[PATCH] arm64: ptrace: hw_break_set take into account hardware breakpoints number

[PATCH] arm64: ptrace: hw_break_set take into account hardware breakpoints number

[Victor Kamensky]

Hi Folks,

I've run into the issue where I failed to debug multithreaded
process on real ARMV8 h/w. GDB was failing with 
"Unexpected error setting hardware debug registers" error.
and on strace of gdb it showed
"ptrace(PTRACE_SETREGSET, 447, 0x403 /* NT_??? */, [{0x7fc1ba8cf8, 264}]) = -1 ENOSPC (No space left on device)"

Initially I thought it is "cdc27c2 arm64: ptrace: avoid 
using HW_BREAKPOINT_EMPTY for disabled events" but I had
it in my tree already. It turns out it is something
different.

Failure happens because current code does not take into
account number of available h/w breakpoints. It works
with default settings in fastmodels where by default it
has 16 h/w breakpoints. And after understanding root cause
I was able to reproduce the issue with fastmodels when I
passed "-C cluster0.cpu0.number-of-breakpoints=0x4 ...
-C cluster1.cpu3.number-of-breakpoints=0x4" options 
restricting number of available h/w breakpoints.
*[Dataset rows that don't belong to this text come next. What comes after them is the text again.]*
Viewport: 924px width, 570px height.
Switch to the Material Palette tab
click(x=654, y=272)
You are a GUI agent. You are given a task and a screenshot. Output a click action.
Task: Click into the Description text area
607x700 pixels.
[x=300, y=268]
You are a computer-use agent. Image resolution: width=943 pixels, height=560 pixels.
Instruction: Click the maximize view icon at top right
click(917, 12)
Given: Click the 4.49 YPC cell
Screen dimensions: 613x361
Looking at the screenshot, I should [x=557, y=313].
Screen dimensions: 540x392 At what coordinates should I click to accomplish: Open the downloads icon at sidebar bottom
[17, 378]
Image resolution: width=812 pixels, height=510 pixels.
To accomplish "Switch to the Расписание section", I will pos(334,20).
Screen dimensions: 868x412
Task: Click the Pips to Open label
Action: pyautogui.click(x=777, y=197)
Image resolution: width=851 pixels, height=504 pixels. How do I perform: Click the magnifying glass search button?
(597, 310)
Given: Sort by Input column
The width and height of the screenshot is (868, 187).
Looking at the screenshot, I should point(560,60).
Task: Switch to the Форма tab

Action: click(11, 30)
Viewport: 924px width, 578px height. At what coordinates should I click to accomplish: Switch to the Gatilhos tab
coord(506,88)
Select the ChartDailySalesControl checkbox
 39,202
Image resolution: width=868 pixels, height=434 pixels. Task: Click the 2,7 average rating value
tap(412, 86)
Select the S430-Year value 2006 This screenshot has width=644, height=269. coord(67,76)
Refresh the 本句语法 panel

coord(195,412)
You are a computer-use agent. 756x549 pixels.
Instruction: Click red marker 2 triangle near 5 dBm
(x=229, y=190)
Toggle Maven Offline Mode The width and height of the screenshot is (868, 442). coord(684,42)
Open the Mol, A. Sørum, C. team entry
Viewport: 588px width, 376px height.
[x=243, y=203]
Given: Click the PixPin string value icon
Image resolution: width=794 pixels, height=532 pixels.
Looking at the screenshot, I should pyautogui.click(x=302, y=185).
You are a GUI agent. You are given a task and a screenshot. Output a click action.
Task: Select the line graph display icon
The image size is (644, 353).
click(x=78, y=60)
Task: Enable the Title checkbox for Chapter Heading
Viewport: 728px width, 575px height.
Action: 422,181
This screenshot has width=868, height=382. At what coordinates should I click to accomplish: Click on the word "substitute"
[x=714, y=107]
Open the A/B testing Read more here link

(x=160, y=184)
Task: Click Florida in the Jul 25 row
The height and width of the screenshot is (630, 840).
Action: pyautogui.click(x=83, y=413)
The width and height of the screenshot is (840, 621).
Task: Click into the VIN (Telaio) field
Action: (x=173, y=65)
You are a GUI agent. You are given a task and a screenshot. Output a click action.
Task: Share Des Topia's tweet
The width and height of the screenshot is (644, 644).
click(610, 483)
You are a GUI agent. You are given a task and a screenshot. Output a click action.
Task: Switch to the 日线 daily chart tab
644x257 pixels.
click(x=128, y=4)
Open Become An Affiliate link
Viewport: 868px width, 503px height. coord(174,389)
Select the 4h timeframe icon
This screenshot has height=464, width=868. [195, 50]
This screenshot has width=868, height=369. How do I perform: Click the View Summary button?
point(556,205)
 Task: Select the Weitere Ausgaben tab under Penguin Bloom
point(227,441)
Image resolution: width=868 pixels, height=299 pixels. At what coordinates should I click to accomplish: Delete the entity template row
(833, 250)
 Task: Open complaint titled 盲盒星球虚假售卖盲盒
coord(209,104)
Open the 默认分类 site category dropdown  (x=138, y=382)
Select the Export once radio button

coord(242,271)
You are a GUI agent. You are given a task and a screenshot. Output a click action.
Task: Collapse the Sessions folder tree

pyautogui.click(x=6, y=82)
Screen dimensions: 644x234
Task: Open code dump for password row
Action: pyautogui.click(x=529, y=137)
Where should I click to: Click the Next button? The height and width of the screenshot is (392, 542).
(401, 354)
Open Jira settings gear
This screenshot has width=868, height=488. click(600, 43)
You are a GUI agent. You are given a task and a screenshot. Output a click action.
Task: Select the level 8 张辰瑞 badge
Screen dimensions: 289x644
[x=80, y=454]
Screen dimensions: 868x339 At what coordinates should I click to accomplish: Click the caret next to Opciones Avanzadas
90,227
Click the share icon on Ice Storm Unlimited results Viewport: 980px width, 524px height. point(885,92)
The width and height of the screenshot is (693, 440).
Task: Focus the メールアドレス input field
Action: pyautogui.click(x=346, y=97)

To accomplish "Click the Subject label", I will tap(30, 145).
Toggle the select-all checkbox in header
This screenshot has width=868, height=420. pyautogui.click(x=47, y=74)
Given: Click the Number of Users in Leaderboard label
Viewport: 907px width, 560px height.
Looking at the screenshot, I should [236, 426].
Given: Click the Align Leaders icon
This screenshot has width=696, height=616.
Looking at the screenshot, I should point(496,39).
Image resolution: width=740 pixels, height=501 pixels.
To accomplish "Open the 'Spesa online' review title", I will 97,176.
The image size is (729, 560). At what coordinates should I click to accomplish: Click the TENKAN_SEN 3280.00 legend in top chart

The issue that ENOSPC returned by  __reserve_bp_slot function
called with the following backtrace:

#0 __reserve_bp_slot( bp = (struct perf_event*) 0xFFFFFFC07B72A400 ) at hw_breakpoint.c:281
#1 reserve_bp_slot( bp = (struct perf_event*) 0xFFFFFFC07B72A400 ) at hw_breakpoint.c:320
#2 register_perf_hw_breakpoint( bp = (struct perf_event*) 0xFFFFFFC07B72A400 ) at hw_breakpoint.c:396
#3 hw_breakpoint_event_init( bp = <Value not available : Undefined value in stack frame for register X0> ) at hw_breakpoint.c:572
#4 perf_init_event( event = (struct perf_event*) 0xFFFFFFC07B72A400 ) at core.c:6733
#5 perf_event_alloc( attr = <Value not available : Undefined value in stack frame for register X0>, cpu = <Value not available : Undefined value in stack frame for register X1>, task = <Value not available : Undefined value in stack frame for register X2>, group_leader = (struct perf_event*) 0xFFFFFFC07B72A400, parent_event = <Value not available : Undefined value in stack frame for register X4>, overflow_handler = <Value not available : Undefined value in stack frame for register X5>, context = <Value not available : Undefined value in stack frame for register X6> ) at core.c:6885
#6 perf_event_create_kernel_counter( attr = <Value currently has no location>, cpu = -1, task = (struct task_struct*) 0xFFFFFFC07B4A1600, overflow_handler = <Value currently has no location>, context = <Value currently has no location> ) at core.c:7395
#7 register_user_hw_breakpoint( attr = <Value currently has no location>, triggered = <Value currently has no location>, context = <Value currently has no location>, tsk = <Value currently has no location> ) at hw_breakpoint.c:423
#8 ptrace_hbp_create( idx = <Value optimised away by compiler>, tsk = <Value optimised away by compiler>, note_type = <Value optimised away by compiler> ) at ptrace.c:208
#9 ptrace_hbp_set_addr( note_type = <Value currently has no location>, tsk = <Value currently has no location>, idx = <Value currently has no location>, addr = 0 ) at ptrace.c:350
#10 hw_break_set( target = <Value not available : Undefined value in stack frame for register X0>, regset = <Value currently has no location>, pos = 16, count = 248, kbuf = (const void*) 0x0, ubuf = <Value currently has no location> ) at ptrace.c:450
#11 ptrace_regset( task = (struct task_struct*) 0xFFFFFFC07B4A1600, req = <Value currently has no location>, type = <Value currently has no location>, kiov = (struct iovec*) 0xFFFFFFC07AC1FE00 ) at ptrace.c:787
#12 ptrace_request( child = (struct task_struct*) 0xFFFFFFC07B4A1600, request = <Value currently has no location>, addr = <Value currently has no location>, data = <Value currently has no location> ) at ptrace.c:999
#13 arch_ptrace( child = <Value currently has no location>, request = <Value currently has no location>, addr = <Value currently has no location>, data = <Value currently has no location> ) at ptrace.c:1086
#14 SYSC_ptrace( data = <Value optimised away by compiler>, addr = <Value optimised away by compiler>, pid = <Value optimised away by compiler>, request = <Value optimised away by compiler> ) at ptrace.c:1065
#15 [/wd1/linaro/linux-build/_le_64_linus_302/vmlinux EL1N:0xFFFFFFC00008429C ]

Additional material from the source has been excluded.